GIVEN PASSAGE:

Not since the Hanging Gardens of Babylon has there been an urban innovation…oh, hang on…
Not since the gardens of Versailles have we seen…oh, wait…
Not since ivy…
Ok, so it’s not really a new concept - but there is something enormously appealing and compelling about the vertical gardens designed by Patrick Blanc, which have transformed more than a few nondescript buildings and shopping malls across Europe.
Using a kind-of trellis system and felt impregnated with seeds, Blanc can design growing walls which live off grey water and nutrients drip-fed from the top of the structure. The system is lightweight and doesn’t damage the building, as it’s suspended a few inches out from the surface.
Here’s a local (non-Patrick Blanc) effort on a nearby street in Manhattan:

It’s a yoga studio of course, so you can get a skinny soy decaf latte with your dose of greenery.
But it doesn’t take much imagination to see the potential such structures have for transforming urban life:


Apart from the aesthetic and psychological benefits of more green-space, there are considerable energy and environmental factors to consider.
If we could re-surface the brick and concrete of the world’s largest cities with vegetation, what would this mean in terms of energy savings, environmental improvements, air quality and urban amenity?
1. Vegetation on a building has a considerable moderating effect on temperature extremes. Here in Manhattan the heat signature is around 5+ degrees centigrade above the surrounding countryside. That’s purely due to the concrete absorbing and then re-radiating ambient heat. Everyone’s air conditioners make it worse. How much could the heat signature of cities be reduced if an appreciable percentage of the concrete was surfaced with vegetation?
2. How much energy could building owners save from excess heating and cooling? How long would the energy savings take to recoup the cost of installing the vertical garden?
3. The gardens live off grey-water, reducing the overall water treatment needs of a large city. What savings and improvements in water quality could we expect?

YOUR TASKS:
1 > Answer from the passage on vertical gardens.
(a) What do Blanc's growing walls live off?
(b) About how far above the surrounding countryside is Manhattan's heat signature?
(c) What kind of business is the local Manhattan effort?
2 > Render this sentence from the passage on vertical gardens in Spanish: "The system is lightweight and doesn't damage the building, as it's suspended a few inches out from the surface."
3 > Write the next part of the passage on vertical gardens, picking up after its final sentence.
The material that comes after the passage on vertical gardens is separate from it.

RAW DATA:
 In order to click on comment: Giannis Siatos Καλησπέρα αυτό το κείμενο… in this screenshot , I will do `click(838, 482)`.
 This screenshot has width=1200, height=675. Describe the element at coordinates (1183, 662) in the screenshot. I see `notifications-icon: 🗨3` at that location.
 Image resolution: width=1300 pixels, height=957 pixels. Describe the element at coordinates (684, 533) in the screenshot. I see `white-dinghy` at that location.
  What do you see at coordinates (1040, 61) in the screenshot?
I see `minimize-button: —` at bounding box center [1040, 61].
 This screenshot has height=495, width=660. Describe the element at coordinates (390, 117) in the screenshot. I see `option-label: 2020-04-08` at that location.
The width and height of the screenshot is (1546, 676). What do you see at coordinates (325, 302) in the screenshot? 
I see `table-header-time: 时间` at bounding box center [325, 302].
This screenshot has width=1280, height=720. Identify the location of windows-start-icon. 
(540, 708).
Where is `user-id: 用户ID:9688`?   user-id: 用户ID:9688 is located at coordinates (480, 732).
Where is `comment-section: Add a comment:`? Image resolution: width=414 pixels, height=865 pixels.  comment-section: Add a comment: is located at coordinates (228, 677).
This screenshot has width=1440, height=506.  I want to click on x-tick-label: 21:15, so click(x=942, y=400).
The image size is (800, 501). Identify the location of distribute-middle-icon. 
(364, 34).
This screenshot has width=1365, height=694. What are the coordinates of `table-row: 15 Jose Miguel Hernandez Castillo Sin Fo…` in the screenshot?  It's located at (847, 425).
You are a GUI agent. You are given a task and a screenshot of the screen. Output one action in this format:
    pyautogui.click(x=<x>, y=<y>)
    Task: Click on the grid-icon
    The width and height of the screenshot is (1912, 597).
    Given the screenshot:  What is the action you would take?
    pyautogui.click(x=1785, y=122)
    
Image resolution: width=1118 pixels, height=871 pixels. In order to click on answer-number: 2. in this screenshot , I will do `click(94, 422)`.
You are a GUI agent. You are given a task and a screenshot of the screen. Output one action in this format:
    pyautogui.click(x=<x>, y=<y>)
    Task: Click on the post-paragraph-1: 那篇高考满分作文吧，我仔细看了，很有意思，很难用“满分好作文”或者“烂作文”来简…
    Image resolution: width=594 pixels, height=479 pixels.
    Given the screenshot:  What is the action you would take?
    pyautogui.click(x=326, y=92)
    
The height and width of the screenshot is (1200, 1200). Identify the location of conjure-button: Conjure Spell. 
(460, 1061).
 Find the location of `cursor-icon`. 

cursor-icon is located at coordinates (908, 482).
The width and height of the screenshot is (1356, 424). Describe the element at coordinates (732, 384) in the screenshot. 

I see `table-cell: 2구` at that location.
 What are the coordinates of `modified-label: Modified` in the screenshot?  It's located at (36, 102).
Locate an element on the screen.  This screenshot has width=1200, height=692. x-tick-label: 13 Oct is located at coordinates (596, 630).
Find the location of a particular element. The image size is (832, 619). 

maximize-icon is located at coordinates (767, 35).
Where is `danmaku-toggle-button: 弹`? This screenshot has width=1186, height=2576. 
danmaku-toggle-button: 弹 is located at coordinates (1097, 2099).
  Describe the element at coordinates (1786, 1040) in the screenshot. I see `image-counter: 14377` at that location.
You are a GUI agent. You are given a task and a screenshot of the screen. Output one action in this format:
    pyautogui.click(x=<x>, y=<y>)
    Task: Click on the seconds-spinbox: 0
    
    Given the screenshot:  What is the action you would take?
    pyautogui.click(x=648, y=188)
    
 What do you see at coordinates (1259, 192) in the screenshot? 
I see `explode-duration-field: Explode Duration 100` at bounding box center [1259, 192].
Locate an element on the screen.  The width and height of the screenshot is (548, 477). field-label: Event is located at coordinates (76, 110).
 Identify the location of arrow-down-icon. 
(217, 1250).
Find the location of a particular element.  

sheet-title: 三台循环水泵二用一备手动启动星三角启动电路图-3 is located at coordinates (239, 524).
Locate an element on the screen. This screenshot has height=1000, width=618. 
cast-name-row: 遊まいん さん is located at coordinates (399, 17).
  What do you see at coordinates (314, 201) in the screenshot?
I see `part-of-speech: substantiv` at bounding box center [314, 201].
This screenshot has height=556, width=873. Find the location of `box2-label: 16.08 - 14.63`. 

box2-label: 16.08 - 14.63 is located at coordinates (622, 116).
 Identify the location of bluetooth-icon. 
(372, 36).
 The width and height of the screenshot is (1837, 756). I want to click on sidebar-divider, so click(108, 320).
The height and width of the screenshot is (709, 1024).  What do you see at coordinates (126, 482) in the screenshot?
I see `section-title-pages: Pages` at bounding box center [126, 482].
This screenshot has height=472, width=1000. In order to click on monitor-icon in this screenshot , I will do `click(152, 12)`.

RESPONSES:
1 >
(a) Grey water and nutrients drip-fed from the top of the structure.
(b) Around 5+ degrees centigrade.
(c) A yoga studio.

2 > El sistema es ligero y no daña el edificio, ya que está suspendido a unos centímetros de la superficie.

3 >
4. What improvements in air quality could be obtained by having large areas of vertical vegetation? How much carbon dioxide could be absorbed? Could we turn cities into carbon sinks?
I lack the engineering and physics training to calculate these matters, but if anyone has a spare back of an envelope, they’d be worth investigating.






Goodonya Merc
There was a news item on ABCTV news and in “The Age” a few months back about a Brunswick lass growing veges on her roof. Pumpkins etc.
I’d advocate passion fruit, climbing beans, etc too. Then there are the undrground houses with turf on top. Not everyone’s cuppa.
Let’s keep thinking out loud. Street tree plantings are terrific and widely used in Australia, oui? The grey water is a key element. Council tree-watering trucks with signs saying they’re using recycled water to keep the trees alive in hot summer weeks. Some credit too for urban parkland and golf courses?
You are damn right about large cities being “heat islands” in he surrounding landscape - which leads of course to HIGHER use of air-con, and thence HIGHER heating of the city air.
cheerio
Estimates from Green Roofs Australia are that green roofs in themselves can improve efficiency of individual dwellings by 20% and apartment blocks by 10%. This would be increased by vertical greenery on north and west faces particularly. These things do not however add up to a carbon-sink city, sad to say, though they also play additional roles in reducing wind speeds around buildings, and the overall heat island effect, which all have knock-on benefits.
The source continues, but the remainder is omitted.